§ **DIRECTIONS**
Can you reproduce every line of the records below word for word, omitting the pictures?

§ **EXCERPTED RECORDS**
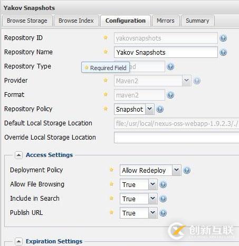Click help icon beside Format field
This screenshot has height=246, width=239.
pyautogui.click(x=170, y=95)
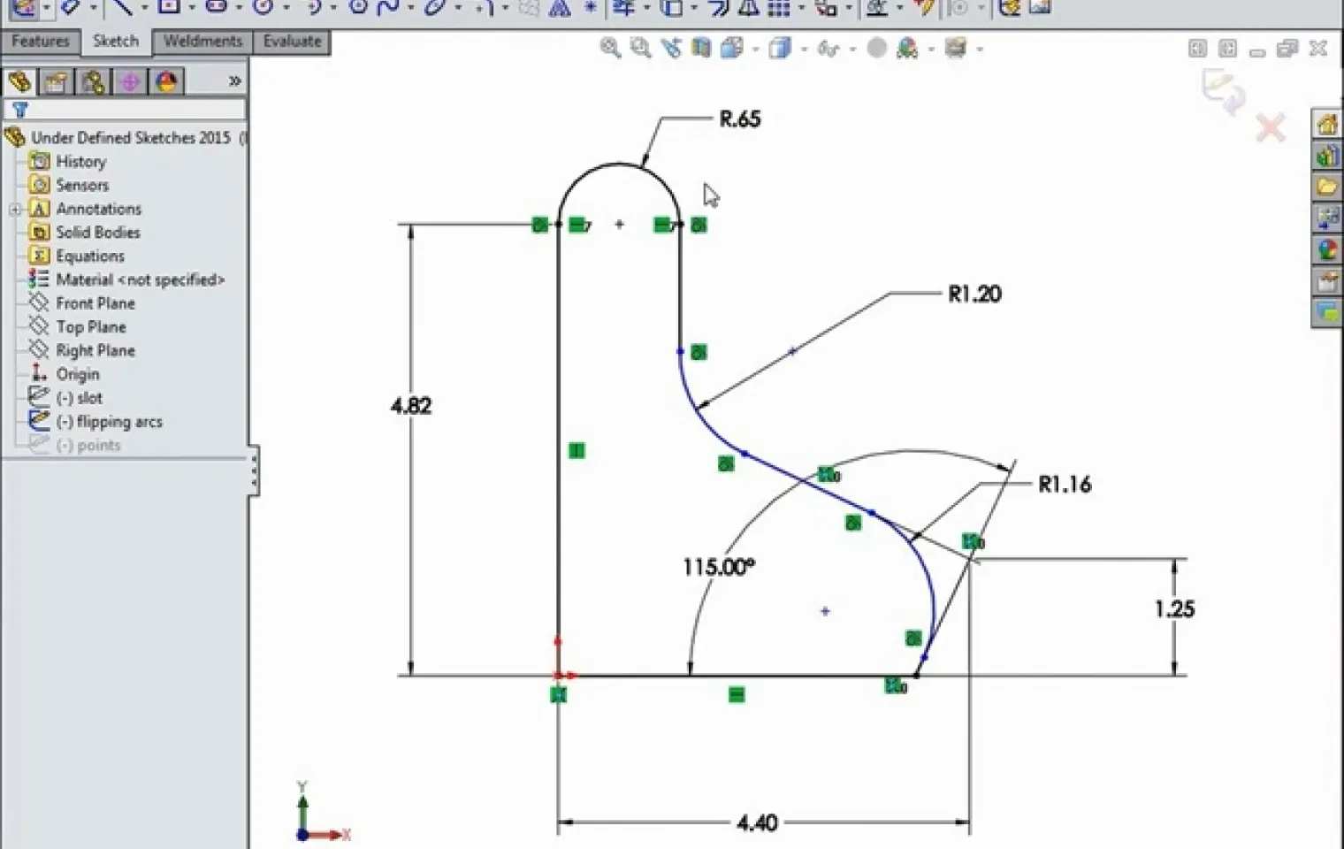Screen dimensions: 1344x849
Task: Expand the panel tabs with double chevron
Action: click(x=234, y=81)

§ **SOLUTION FOR THIS TASK**
Click help icon beside Format field
This screenshot has height=246, width=239.
pyautogui.click(x=170, y=95)
Screen dimensions: 1344x849
Task: Expand the panel tabs with double chevron
Action: click(x=234, y=81)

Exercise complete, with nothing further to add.